Depresyon hastalarında prolaktin seviyesi düşük, normal ve yüksek olarak bildirilirken manik hastalarda normal olarak bulunmuştur. Dopamin agonistleri ve antagonistleri ile yapılan çalışmalarda da prolaktin seviyeleri depresyonlu hastalarda normallere göre farklı izlenmemiştir. Sadece mevsimsel affektif bozukluk tanısı alan hastalarda prolaktin seviyesi hem hastalık döneminde hem de ötimik dönemde yüksek bulunmuş ve bunun bir marker olabileceği ileri sürülmüştür.

Ayrıca diğer hastalıkların mevsimsel alevlenmeleri beraberinde komorbit depresyonu doğurabilir. Depresyonun klinik görünümleri içinde ayaktan başvuran major depresif bozukluğu olan hastalarda atipik özellikler en yaygın olanıdır ve ayaktan başvuran ve major depresif bozukluk tanısı konan hastalarda %28-%38 arasında değişen oranlarda atipik özellikler tabloya egemendir. Mevsimsel duygudurum bozukluklarında atipik özellik gösterme oranı 2/3’e kadar çıkmaktadır. Atipik depresyonla eştanılı diğer klinik tablolar arasında mevsimsellik, tıkınırcasına yeme, nevrasteni ve sosyopati bulunmaktadır. Ayrıca bipolar hastalarda da mevsimsellik sıklıkla karşılaştığımız bir durumdur.

Mevsimsel Duygudurum Bozukluğunda Tedavi
Mevsimsel duygudurum bozukluğunda antidepresanlar, uyku yoksunluk terapileri ve özellikle de fototerapi sıklıkla kullanılmaktadır. Hastalığa özgülüğü açısından fototerapi üzerinde yoğunlaşılacaktır.

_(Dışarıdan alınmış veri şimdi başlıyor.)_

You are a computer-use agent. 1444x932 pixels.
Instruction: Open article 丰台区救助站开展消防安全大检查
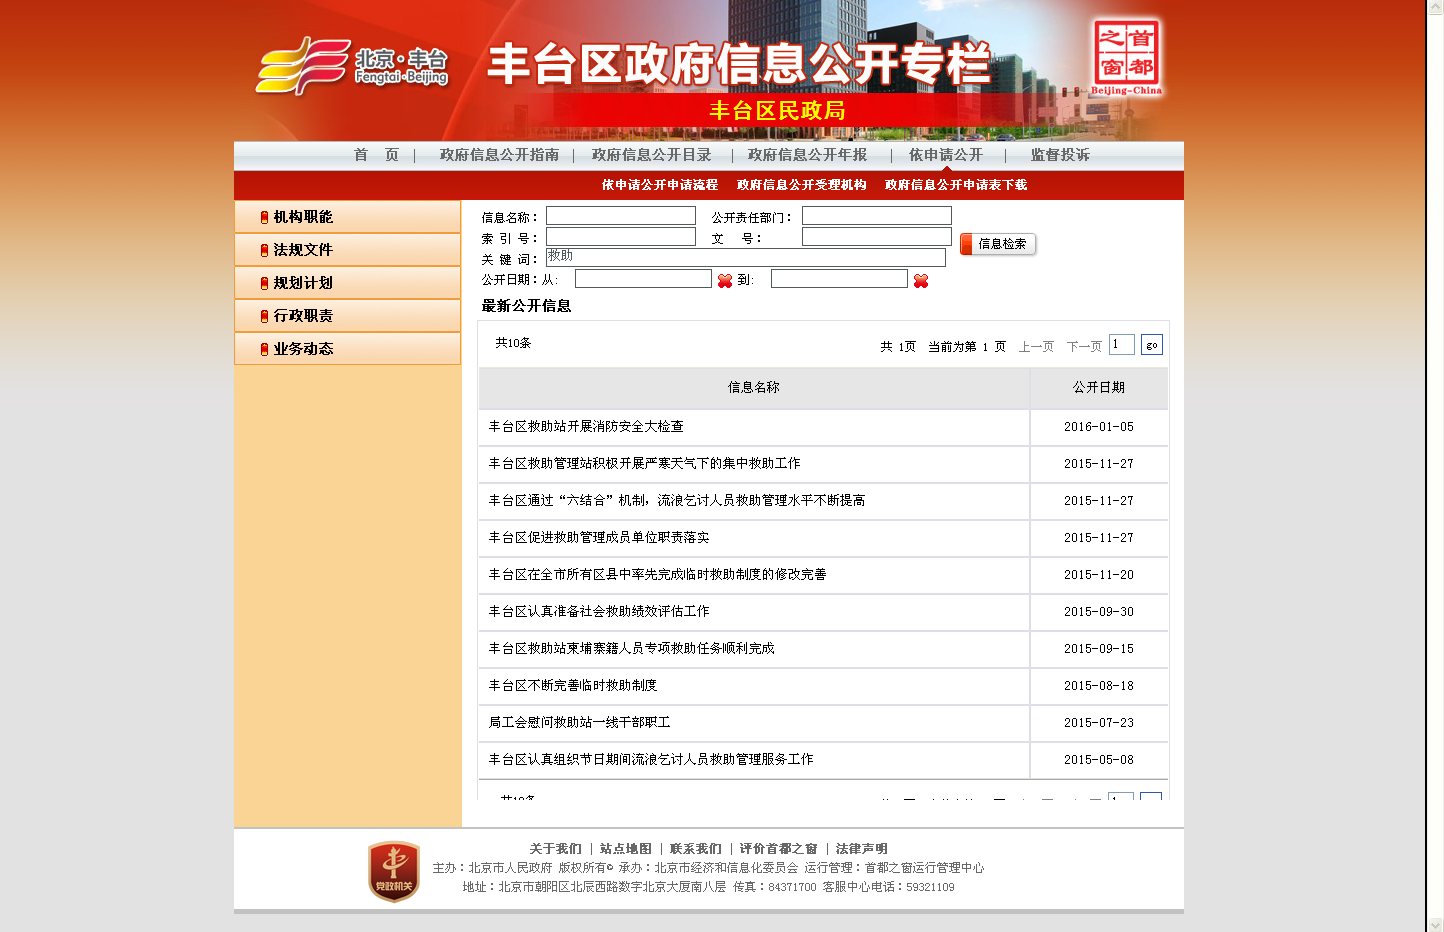[586, 427]
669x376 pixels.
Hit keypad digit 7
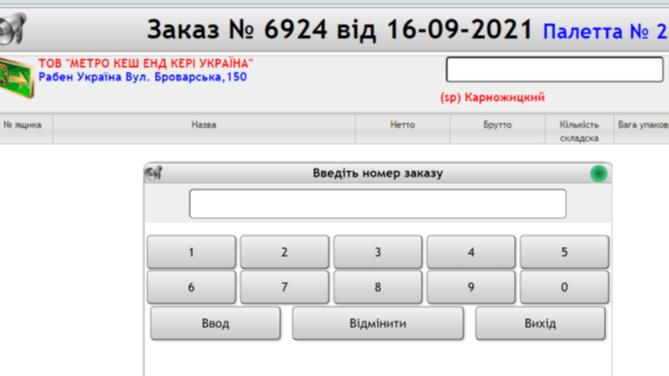pyautogui.click(x=285, y=287)
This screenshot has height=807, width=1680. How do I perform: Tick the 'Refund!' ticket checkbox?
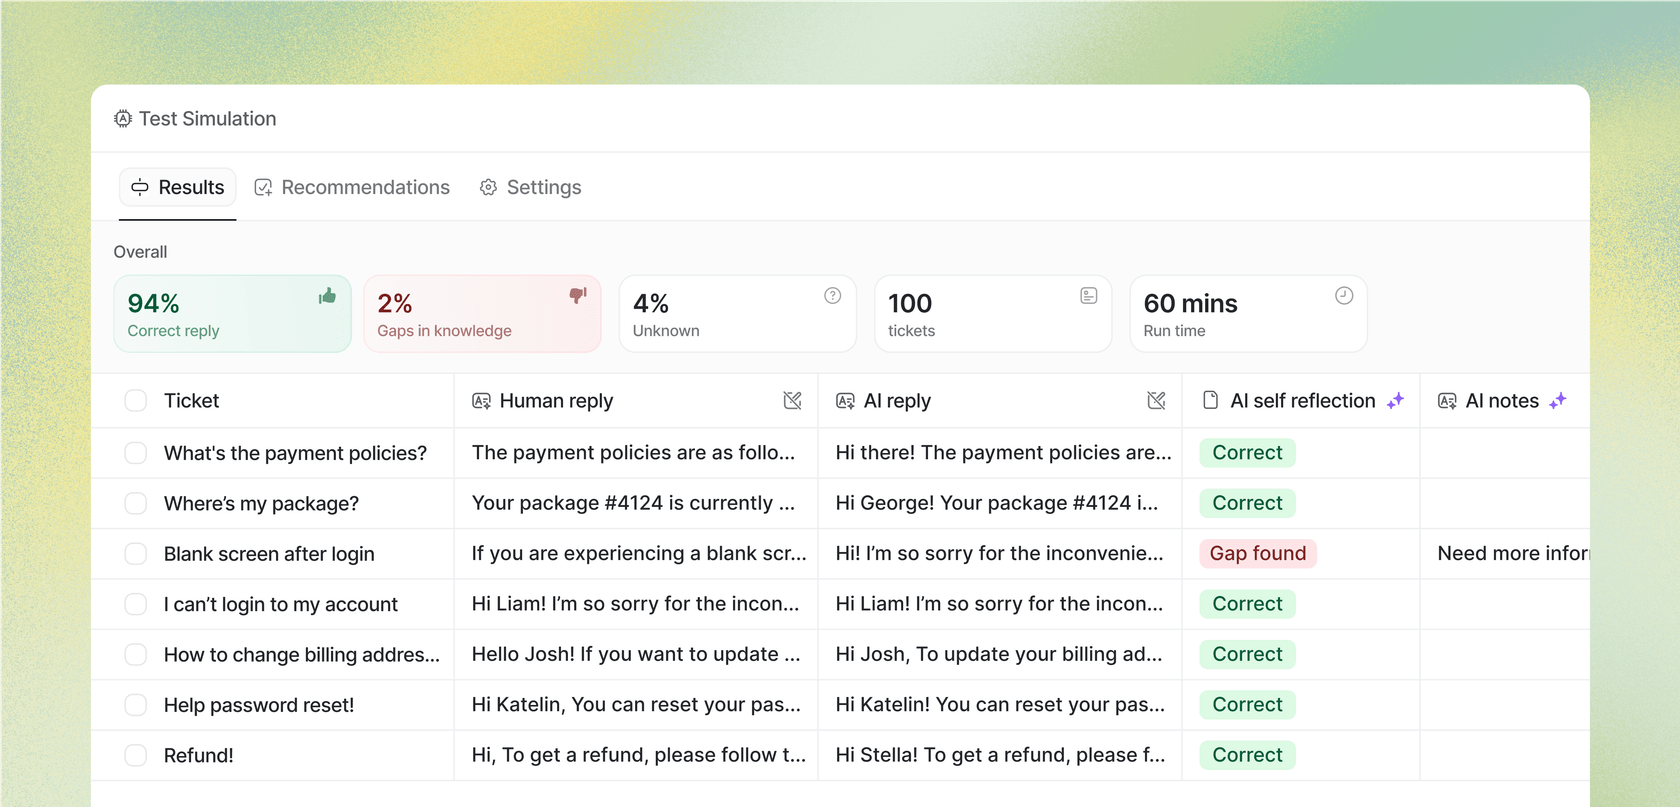[x=136, y=756]
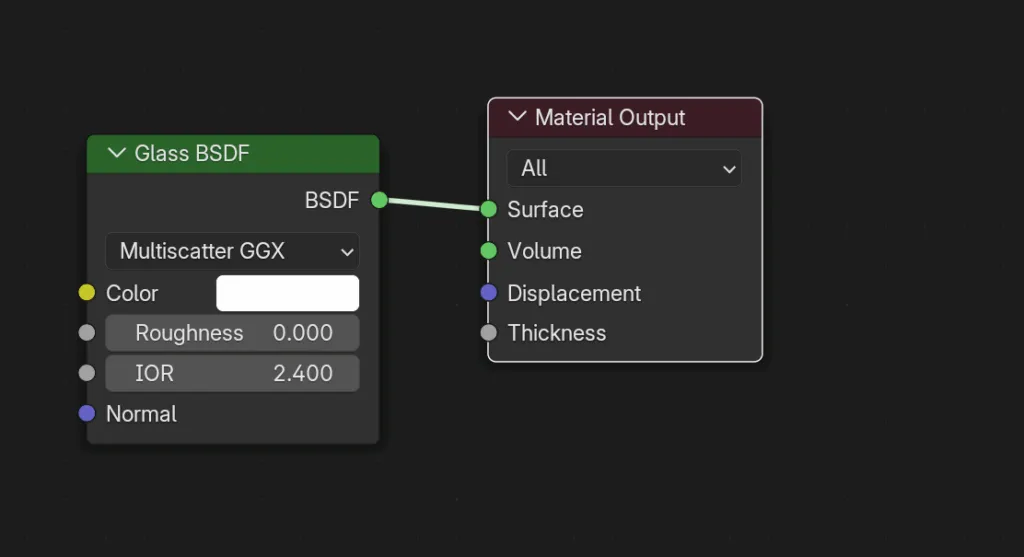The width and height of the screenshot is (1024, 557).
Task: Open the white Color swatch picker
Action: (287, 293)
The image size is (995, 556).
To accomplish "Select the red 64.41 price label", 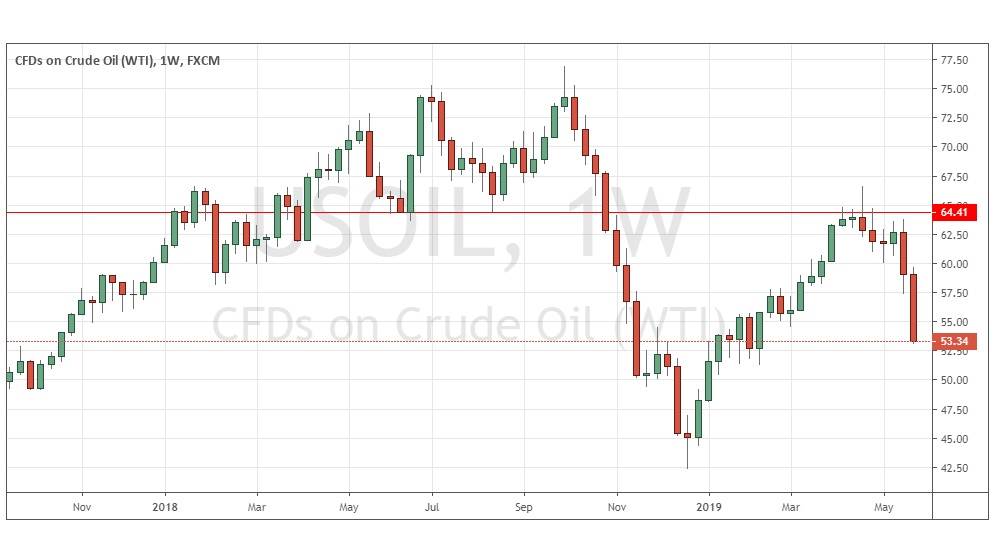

Işık tedavisi uzun yıllardır mevsimsel affektif bozukluk tedavisinde kullanılmaktadır. Antidepresan ilaç tedavileri kadar etkindir ve pek çok klinisyen için bu hastalıkta ilk seçenek tedavi olarak görülmektedir. Daha önceki bölümlerde de belirtildiği gibi mevsimsel affektif bozukluk sonbahar ve kış aylarında ortaya çıkan, hipersomni, karbonhidrat ağırlıklı beslenmeyi içeren iştah artışı ve kilo alımı ile seyreden ve ilkbahar ve yaz aylarında iyileşme gösteren depresif dönemler şeklinde tanımlanmaktadır. Etiyolojisinde faz gecikmesi hipotezinden söz edilmekte ve bu aylarda ışığa maruz kalınan sürelerin azalmasının tetikleyici faktör olduğu bildirilmektedir. Işık tedavisi birden fazla mekanizma ile sirkadiyen sistemi etkileyerek antidepresan etkinlik göstermektedir. Sonbahar ve kış aylarında gecenin uzaması ve ışığa maruz kalınan sürenin kısalmasına bağlı olarak melatonin salınım süresi normal salınım süresinden daha uzun süre salınmaktadır. Melatoninin uzun süre salınması ise organizmada enerji depolanması sürecini başlatarak daha fazla uyku ve gıda alımına yol açmakta, ışık tedavisi ile melatonin salınım süresi azaltılarak bu süreç tersine çevrilmektedir.
Mevsimsel duygudurum bozukluğu olan kişiler sıklıkla, gerek suni bir ışık kaynağının altında, gerekse güneşli iklimi olan bir yere seyahat ettiklerinde kendilerini çok iyi hissettiklerini belirtirler.